As if being a Founding Father wasn’t badass enough, it’s been revealed through a well-preserved bar tab that the first president of the United States loved to toss a few back. The tab was recently discovered and is from GW’s farewell party in Philadelphia in 1787, just a few days before the framers put the final touches on the Constitution.
It’s been well documented that our first president, along with many of the Founding Fathers, were rarely sober. You hear that Great Britain? They don’t teach you this stuff in history class. Fucking Temperance Movement. I thought this was America? Washington ran a whiskey distillery out of Mount Vernon and Ben Franklin was quite possibly one of the greatest degenerates this world has ever seen. I say we embrace our epic alcoholic history.

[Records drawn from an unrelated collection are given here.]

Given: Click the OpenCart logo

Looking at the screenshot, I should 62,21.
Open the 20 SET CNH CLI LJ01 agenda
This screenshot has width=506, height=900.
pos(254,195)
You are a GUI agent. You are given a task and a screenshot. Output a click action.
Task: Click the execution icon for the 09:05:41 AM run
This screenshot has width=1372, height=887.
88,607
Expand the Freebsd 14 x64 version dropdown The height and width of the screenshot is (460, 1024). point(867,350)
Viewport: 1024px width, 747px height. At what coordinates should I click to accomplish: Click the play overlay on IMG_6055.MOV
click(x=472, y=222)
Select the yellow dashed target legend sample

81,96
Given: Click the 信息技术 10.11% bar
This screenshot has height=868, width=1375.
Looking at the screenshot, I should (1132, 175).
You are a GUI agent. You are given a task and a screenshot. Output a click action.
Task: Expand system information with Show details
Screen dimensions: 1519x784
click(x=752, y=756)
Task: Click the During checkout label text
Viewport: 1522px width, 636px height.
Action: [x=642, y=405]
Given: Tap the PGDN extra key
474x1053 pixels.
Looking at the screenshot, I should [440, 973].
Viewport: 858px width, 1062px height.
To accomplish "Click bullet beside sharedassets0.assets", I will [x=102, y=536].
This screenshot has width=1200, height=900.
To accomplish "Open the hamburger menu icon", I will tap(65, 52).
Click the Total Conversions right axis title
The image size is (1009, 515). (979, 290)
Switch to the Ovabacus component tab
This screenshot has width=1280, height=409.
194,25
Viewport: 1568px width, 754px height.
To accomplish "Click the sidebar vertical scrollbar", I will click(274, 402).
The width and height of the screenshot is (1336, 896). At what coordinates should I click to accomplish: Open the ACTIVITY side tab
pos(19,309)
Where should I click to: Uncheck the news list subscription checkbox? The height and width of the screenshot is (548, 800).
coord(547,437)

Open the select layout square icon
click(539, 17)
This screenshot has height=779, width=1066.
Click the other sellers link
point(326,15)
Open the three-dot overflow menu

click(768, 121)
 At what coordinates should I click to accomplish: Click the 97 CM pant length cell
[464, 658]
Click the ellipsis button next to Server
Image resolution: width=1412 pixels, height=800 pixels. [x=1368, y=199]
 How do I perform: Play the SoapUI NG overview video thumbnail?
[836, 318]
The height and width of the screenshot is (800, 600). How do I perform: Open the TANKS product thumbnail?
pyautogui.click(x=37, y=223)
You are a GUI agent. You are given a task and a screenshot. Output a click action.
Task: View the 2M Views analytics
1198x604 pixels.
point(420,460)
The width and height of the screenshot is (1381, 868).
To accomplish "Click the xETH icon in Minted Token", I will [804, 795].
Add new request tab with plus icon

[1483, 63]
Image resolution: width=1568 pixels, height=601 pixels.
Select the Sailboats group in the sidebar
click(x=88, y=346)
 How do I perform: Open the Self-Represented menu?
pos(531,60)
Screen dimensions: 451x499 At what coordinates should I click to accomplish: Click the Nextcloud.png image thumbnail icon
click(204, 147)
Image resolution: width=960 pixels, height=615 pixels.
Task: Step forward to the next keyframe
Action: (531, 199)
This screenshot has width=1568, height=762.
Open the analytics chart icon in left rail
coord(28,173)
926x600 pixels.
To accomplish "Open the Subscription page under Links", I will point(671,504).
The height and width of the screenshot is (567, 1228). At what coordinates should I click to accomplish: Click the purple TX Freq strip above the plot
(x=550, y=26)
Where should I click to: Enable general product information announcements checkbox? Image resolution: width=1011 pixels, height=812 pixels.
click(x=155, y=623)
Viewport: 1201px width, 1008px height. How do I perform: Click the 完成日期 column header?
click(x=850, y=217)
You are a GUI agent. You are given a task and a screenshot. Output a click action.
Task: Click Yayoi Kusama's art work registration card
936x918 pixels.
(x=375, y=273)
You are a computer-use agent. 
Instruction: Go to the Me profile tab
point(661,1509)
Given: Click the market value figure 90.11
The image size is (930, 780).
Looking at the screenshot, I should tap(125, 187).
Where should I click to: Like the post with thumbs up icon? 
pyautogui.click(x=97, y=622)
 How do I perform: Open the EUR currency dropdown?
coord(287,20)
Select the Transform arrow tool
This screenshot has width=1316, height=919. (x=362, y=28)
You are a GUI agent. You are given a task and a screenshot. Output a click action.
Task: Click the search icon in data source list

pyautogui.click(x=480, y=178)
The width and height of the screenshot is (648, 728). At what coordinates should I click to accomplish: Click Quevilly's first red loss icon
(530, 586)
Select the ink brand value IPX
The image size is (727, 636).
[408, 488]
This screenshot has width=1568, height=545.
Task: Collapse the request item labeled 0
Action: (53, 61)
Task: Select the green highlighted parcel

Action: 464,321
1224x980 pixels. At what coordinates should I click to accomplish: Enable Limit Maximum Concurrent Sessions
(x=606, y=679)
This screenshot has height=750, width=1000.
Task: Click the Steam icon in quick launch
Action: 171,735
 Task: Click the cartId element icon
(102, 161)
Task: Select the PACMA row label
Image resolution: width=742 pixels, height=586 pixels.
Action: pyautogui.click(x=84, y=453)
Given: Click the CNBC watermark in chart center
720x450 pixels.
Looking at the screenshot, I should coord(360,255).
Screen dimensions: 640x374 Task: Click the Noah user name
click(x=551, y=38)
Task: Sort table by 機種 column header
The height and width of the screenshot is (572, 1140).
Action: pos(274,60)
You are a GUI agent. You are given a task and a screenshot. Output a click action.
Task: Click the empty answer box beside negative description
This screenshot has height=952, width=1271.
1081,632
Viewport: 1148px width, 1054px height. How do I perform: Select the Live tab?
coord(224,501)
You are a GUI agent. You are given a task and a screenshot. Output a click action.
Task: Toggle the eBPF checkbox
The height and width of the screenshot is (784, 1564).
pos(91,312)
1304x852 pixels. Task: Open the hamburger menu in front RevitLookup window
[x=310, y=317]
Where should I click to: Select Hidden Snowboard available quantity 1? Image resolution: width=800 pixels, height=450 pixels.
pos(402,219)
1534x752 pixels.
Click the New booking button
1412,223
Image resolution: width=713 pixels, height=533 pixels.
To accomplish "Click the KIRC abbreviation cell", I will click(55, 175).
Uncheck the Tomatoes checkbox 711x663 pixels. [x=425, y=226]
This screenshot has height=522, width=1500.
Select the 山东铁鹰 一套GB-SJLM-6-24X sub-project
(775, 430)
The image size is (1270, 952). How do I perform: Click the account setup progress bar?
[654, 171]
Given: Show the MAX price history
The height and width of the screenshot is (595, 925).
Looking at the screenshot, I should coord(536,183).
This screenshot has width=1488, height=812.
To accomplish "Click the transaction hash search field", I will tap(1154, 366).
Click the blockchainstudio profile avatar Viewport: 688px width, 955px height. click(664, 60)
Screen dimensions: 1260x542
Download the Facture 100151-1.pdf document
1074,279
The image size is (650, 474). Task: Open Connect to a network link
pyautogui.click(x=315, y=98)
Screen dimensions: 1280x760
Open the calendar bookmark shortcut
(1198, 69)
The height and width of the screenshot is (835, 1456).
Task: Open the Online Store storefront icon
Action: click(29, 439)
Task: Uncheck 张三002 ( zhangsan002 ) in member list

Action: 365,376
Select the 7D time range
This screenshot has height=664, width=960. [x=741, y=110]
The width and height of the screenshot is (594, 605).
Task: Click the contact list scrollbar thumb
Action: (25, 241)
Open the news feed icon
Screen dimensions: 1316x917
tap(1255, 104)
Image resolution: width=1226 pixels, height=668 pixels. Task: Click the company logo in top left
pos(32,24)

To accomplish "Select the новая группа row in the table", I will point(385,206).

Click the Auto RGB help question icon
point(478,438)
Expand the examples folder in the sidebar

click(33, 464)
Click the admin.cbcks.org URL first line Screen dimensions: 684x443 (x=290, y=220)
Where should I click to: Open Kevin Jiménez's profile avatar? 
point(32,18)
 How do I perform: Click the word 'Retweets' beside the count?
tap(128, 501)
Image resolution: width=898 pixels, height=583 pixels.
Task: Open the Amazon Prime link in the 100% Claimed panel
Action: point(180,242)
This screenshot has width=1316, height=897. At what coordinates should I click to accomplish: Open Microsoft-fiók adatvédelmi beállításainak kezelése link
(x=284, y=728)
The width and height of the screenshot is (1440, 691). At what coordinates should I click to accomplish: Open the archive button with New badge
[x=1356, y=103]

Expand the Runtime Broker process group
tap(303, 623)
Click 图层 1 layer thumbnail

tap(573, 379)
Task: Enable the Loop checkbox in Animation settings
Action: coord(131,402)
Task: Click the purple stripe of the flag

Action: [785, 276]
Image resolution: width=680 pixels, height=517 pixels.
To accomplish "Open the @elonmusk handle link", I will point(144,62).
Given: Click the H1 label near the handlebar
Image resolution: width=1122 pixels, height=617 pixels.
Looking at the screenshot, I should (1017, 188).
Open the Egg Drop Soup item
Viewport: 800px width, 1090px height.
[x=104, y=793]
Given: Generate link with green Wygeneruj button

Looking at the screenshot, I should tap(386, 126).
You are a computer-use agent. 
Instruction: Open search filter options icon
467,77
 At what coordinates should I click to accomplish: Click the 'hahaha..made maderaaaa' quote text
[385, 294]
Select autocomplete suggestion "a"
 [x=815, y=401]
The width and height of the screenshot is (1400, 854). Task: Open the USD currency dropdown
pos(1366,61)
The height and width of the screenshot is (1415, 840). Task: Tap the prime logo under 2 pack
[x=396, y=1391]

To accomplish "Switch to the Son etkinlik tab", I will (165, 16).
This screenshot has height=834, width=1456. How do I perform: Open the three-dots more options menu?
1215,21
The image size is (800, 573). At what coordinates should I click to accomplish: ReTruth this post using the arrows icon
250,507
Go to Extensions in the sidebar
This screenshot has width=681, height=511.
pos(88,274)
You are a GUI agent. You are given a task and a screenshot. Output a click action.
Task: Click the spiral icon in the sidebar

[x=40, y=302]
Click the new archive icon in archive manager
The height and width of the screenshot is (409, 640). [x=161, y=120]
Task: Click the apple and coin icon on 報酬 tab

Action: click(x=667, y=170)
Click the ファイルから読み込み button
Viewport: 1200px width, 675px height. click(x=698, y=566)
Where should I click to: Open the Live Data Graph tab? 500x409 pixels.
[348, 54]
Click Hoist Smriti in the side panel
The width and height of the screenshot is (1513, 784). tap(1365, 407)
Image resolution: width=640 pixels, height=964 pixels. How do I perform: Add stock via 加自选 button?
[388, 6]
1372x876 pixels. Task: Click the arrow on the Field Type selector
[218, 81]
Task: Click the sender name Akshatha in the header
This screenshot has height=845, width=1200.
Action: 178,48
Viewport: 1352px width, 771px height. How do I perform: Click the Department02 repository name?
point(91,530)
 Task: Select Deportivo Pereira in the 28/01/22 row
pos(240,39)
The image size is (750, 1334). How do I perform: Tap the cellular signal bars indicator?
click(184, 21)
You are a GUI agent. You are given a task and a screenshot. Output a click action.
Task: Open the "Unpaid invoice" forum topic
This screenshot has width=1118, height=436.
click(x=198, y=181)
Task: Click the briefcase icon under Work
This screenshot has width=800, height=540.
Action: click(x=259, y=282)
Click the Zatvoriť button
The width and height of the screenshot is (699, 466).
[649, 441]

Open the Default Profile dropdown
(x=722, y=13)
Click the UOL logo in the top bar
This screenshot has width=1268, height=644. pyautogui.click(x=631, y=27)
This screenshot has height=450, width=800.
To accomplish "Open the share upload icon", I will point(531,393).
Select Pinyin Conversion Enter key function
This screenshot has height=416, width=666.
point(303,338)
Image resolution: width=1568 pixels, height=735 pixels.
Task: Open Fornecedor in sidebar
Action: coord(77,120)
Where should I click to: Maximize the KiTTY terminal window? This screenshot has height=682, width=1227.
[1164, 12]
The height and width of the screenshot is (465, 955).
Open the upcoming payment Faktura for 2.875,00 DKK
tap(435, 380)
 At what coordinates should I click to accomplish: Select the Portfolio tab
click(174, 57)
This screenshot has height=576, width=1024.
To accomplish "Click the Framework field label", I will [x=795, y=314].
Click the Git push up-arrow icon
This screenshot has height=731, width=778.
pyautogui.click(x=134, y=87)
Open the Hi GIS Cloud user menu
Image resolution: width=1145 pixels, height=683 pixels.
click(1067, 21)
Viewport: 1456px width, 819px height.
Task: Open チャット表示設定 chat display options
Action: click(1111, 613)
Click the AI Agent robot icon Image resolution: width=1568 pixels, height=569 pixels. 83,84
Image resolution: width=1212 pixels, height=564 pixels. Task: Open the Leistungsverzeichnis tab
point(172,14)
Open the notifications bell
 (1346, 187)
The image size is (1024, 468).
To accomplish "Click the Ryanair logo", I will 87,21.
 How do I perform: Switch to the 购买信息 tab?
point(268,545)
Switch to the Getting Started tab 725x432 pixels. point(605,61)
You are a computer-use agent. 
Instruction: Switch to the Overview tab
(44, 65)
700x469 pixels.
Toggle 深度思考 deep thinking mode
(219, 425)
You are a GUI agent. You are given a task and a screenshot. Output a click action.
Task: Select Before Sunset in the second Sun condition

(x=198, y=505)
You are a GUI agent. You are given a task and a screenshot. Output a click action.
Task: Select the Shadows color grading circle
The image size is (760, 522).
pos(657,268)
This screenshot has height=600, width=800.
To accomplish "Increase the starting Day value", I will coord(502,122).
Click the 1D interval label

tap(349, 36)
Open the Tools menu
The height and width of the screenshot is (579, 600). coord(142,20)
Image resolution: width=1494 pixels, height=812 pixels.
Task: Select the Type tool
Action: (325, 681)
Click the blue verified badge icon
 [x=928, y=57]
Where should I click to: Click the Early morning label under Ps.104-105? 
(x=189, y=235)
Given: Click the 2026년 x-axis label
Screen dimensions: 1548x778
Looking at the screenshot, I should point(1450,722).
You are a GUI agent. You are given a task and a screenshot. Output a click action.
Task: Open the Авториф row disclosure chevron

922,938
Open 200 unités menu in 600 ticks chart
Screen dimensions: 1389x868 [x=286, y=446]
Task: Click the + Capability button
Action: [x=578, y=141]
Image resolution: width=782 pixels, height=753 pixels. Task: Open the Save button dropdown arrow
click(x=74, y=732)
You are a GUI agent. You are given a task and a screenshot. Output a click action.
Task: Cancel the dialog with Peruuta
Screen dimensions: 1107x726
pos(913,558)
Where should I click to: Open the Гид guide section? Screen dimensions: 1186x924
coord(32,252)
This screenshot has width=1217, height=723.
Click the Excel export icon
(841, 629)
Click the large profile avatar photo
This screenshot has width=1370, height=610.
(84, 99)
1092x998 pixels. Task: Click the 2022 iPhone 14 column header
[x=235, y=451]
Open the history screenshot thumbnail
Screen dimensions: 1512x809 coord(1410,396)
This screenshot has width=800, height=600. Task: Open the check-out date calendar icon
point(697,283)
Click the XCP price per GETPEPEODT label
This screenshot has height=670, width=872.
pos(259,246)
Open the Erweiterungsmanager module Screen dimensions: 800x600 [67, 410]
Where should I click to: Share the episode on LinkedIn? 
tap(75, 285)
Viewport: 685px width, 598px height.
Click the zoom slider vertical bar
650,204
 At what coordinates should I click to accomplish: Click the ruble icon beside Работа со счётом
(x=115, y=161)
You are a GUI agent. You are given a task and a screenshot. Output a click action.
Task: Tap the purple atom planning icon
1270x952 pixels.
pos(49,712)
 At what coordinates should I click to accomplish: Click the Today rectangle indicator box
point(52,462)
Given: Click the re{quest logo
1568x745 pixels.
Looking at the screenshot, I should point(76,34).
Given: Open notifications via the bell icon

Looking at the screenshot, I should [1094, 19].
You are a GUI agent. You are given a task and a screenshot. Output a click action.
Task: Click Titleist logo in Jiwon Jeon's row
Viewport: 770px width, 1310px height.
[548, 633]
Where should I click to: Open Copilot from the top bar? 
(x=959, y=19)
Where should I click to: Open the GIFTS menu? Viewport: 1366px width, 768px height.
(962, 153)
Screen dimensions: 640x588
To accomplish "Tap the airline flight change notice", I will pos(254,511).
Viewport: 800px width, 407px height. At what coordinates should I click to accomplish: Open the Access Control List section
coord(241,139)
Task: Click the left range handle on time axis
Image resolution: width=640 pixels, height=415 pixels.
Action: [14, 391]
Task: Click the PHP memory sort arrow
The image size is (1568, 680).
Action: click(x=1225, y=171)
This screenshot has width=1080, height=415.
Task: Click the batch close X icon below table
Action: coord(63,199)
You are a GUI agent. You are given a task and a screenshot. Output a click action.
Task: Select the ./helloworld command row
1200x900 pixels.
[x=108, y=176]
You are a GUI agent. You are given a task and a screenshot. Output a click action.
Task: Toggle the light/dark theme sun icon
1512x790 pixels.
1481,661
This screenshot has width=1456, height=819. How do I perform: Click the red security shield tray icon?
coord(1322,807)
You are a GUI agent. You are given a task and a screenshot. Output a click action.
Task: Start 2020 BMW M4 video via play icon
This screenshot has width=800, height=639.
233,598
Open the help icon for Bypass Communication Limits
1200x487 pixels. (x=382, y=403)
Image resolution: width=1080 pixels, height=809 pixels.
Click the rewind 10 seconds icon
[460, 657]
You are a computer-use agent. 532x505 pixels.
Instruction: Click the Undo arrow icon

But back to the good stuff. George Washington’s going away party seems to have been perhaps the greatest rager ever thrown on American soil. With a guest list of a modest 55 dignitaries, the damage is incredible:
- 54 bottles of Madeira
- 60 bottles of claret
- Eight of whiskey
- 22 of porter
- Eight of hard cider
- 12 of beer
- Seven bowls of alcoholic punch.
If there was ever a man who deserved a party like that, it’s the godfather himself. The man had party punch at his going away party, for crying out loud. Cheers to you, Mr. President.